How My Face Changed Over 3 Years While on Steroids for Lupus
This is a comparison of my face from 2015, 2016 and 2017, all from around the same time of the year:
In other words, pre-diagnosis of lupus, when I was on about 40 mg of Prednisolone and nowadays when I’m on 10 mg.
I like looking at the contrast between non-moon face, utter moon face and nearly gone moon face to remind myself that it wasn’t permanent.
I used to think I wasn’t very vain or fixated with my physical appearance. Then I realized it was because I’ve always been more or less comfortable with the way I looked, and when that was taken away from me by Prednisolone my self-esteem just crashed. It’s silly to be so preoccupied with how my face looked different – but being unable to recognize myself in photos was a shock, and when you’re only 22 and you feel like you’ve already lived your best looking days, it can feel like a huge loss.

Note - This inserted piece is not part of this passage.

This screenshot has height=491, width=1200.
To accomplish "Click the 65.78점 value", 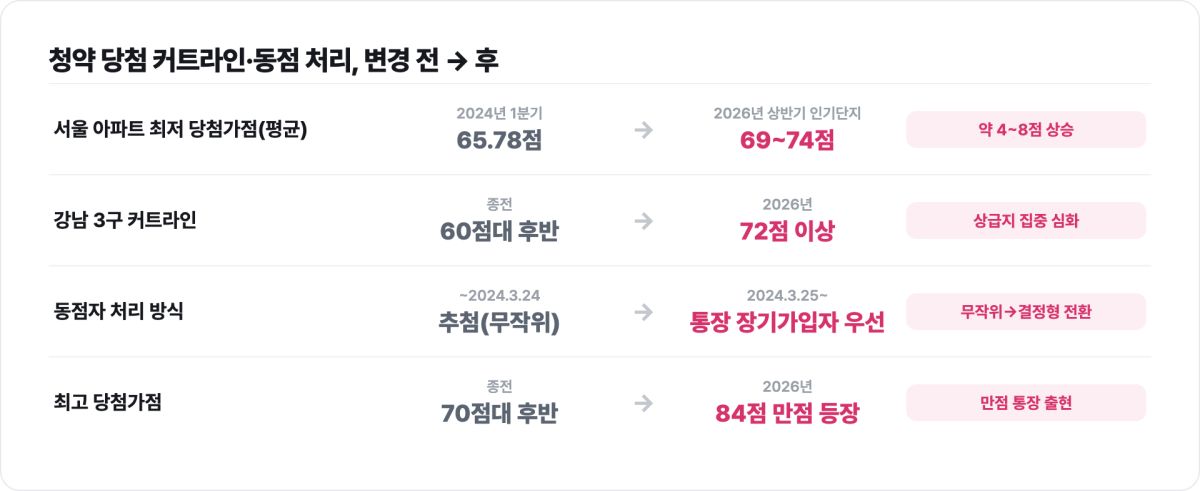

Chronic illness can take away a lot of things – self-esteem, carefree days, quality of life, as well as your health. It can also change things such as your physical appearance, way of life and even goals and ambitions. The impact isn’t just on your body in terms of organs or symptoms, but it has an impact on how you see life and yourself through a different lens. Even when you appear normal to others. And not being able to recognize your own face or feeling like it’s a face that isn’t yours adds to this. Your sense of personal identity changes.
So I increased my use of make-up, got extra layers in my hair, avoided contact lenses so my glasses could frame my face, felt silly getting dressed up feeling like I shouldn’t have bothered, avoided guys so I didn’t fall into the f***boy trap when I was feeling low, admired how my more confident friends could just expect guys to like them and only took selfies with filters. When one random classmate once told me how beautiful he thought I was, I nearly cried. Then I got angry with myself for how grateful I was to hear that from a random classmate, when it should be me telling myself that. I also had to deal with being unable to fit into some clothes and losing what little muscle mass I had.
Anyone on it can tell you – Prednisolone is a bitch.
I didn’t have any sudden revelation or overwhelming acceptance of who I am, sad to say. But hey, maybe this can just be a friendly reminder to myself and anyone else struggling with Prednisolone that it may not be permanent. And all those frustrating feelings you have, the times you want to cry – or have cried – we’ve all been there. There is a huge community of people who understand completely.
It’s hard for anyone when we live in a world that is image obsessed. But it helps to remember that your personality will always be awesome because you’re a fighter, a listener and a sympathizer.